Para mim não há outra hipótese que não seja ter uma óptima relação com a pessoa que está ao nosso lado, a fazer televisão e em qualquer outra parte. Primeiro, porque o público é tudo menos burro e topa a léguas se assim não for. Depois, o meu trabalho vai brilhar muito mais se o trabalho do meu colega brilhar, num espírito de interajuda e de amizade - isso tem acontecido sempre, e tenho um feitio que me permite ter essas boas relações a trabalhar. Tenho bom feitio a trabalhar e não faço muitas ondas. Acabo por ser sempre o polícia bom nas duplas. [risos]
Faz sempre falta quem tenha esse papel...
Acho que é importante. Tenho-me complementado muito bem com o Ruben, e com o Pedro também aconteceu. Tenho tido muita sorte.
Sente que já pode dar bons conselhos a quem começa na apresentação?
Acho que só devemos dar conselhos quando nos pedem. [risos] Não me sinto mais do que ninguém. Já faço televisão desde 2006. Alguma noção eu tenho... Acho que já consigo dar a minha visão do que é a televisão e do que gosto de fazer na televisão, mas sou mais de ouvir do que de falar.
Olhando para tudo o que já fez em televisão, há alguma coisa que gostasse de apagar, por inexperiência ou por não se rever?

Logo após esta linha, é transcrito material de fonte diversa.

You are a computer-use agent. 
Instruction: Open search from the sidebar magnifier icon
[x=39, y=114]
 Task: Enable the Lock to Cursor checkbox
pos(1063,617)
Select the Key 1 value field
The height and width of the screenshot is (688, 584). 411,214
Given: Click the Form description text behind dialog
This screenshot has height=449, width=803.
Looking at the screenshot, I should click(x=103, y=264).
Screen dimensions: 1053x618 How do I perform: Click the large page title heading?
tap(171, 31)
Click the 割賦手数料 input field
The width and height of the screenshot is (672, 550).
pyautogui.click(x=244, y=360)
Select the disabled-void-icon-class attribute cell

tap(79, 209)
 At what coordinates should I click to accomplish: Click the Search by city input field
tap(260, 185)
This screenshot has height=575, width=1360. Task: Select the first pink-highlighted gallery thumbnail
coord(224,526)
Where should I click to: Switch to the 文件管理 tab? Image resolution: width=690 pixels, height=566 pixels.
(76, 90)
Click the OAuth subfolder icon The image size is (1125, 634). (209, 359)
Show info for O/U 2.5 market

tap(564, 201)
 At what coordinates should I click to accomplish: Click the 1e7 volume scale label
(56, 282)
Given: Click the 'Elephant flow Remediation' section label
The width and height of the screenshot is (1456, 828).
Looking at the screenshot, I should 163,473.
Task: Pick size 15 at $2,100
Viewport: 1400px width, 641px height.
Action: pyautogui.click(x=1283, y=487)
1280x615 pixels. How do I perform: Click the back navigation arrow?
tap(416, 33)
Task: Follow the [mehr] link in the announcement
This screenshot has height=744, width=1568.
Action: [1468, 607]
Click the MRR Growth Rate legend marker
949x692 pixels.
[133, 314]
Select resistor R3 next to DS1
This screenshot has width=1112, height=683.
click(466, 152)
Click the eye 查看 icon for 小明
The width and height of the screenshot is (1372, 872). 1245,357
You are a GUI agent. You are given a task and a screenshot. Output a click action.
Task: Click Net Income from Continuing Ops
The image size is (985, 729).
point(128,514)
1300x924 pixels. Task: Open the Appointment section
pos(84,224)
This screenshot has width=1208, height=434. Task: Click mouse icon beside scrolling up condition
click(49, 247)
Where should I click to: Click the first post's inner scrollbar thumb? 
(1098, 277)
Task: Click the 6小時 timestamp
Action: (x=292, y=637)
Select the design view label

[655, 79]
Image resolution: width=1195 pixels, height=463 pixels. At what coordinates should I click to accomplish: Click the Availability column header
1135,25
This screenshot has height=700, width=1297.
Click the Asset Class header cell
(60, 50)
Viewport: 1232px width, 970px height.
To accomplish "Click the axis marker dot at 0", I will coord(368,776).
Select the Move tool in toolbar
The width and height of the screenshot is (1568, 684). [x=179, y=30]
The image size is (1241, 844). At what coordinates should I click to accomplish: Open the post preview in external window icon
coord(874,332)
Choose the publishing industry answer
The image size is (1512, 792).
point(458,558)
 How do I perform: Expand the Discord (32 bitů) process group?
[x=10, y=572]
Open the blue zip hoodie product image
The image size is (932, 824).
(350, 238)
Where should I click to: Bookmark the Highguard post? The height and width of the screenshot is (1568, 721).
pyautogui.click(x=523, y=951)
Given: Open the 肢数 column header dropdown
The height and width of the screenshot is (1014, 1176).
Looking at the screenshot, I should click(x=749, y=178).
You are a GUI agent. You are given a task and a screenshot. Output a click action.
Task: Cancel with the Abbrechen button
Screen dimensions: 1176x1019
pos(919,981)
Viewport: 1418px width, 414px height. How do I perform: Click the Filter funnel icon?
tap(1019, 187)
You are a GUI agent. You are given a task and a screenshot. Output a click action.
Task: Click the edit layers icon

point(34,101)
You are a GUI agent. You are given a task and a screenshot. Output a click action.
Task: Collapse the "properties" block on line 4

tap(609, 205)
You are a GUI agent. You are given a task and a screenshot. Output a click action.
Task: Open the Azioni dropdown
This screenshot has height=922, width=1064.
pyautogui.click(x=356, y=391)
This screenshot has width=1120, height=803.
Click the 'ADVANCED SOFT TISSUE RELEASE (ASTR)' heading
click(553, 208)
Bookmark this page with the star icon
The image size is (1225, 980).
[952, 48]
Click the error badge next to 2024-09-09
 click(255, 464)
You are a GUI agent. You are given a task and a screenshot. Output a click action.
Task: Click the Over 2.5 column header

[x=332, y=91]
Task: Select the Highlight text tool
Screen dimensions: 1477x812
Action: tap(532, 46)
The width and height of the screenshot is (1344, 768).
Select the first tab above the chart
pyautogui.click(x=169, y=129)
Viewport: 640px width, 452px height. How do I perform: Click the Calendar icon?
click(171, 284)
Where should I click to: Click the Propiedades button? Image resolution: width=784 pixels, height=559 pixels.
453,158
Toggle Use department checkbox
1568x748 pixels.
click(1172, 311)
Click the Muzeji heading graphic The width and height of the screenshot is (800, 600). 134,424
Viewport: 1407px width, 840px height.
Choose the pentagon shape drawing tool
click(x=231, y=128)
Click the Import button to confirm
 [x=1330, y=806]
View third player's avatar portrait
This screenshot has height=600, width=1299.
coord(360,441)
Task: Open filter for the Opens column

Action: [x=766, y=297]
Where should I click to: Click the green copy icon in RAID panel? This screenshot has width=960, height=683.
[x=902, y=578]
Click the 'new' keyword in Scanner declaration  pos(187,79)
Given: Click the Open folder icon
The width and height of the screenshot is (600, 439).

Milhares de coisas no Porto Canal, provavelmente. Tenho uma certa dificuldade em ver-me. É o exercício mais difícil que faço em televisão - sempre que me vejo, a frase que vem à cabeça é “realmente há gostos para tudo”, porque eu odeio tudo, odeio a voz, fico nervosa, começo a suar. É um exercício muito difícil ver-me. Perante esta resposta que estou a dar, muita coisa gostaria de apagar, mas também faz tudo parte do processo.
Uma parte importante da atenção mediática dada aos apresentadores e a outros profissionais de televisão tem a ver com a vida privada. Aprende-se a lidar com isso?
Aprende-se. Primeiro, tenho uma postura clara: não falo da minha vida privada. As pessoas juntam-me, separam-me, voltam a juntar-me, voltam a separar-me, e, a certa altura, o que sinto é que as pessoas acreditam piamente que eu estou com alguém ou acreditam piamente que estou separada. É uma questão de lidar com isso. Quando temos filhos, obviamente que há uma gestão difícil e eu aprendi a ser muito mais privada do que era no Porto Canal. A melhor postura é dizer que a vida privada é privada - e é assim que quero que fique - e a vida pública é vida pública. Mas é inerente à profissão. Se eu não quiser que falem da minha vida privada vou trabalhar para o banco das nove às cinco. Não tenho ilusões. É assim em todo o mundo. Porque havia de ser diferente em Portugal? É óbvio que falam da minha vida privada e temos de lidar com isso. A profissão não é só um mar de rosas.
Reconhece que há quem entre voluntariamente nesse jogo perverso de ganhar notoriedade ao dar acesso à sua vida?
Neste mundo, nada me surpreende. Mas acho tão mau que prefiro não pensar nisso.
Qual é o seu recorde semanal e mensal de viagens entre Porto e Lisboa?
Não sei. Esta semana fiz três, na semana passada fiz duas... Tendo em conta que o mês tem quatro semanas, dará umas 12.
E quanto marca o conta-quilómetros do seu automóvel neste momento?
O meu carro é trocado de seis em seis meses. Tenho uma parceria com a BMCar e eles ligam-me, assustados, e dizem: “Não acredito, troca já!” Eu, os senhores da Brisa e os da distribuidora Luís Simões vamos todos ao mesmo. Ainda para mais, trabalho muitas vezes em Bucelas ou em Queluz. A TAP é um desespero e há duas semanas, em que fui também para aí umas três ou quatro vezes a Lisboa, tentei o comboio, mas havia greve. Não dá. E não vou parar em Santa Apolónia para depois demorar mais meia hora a ir para Bucelas.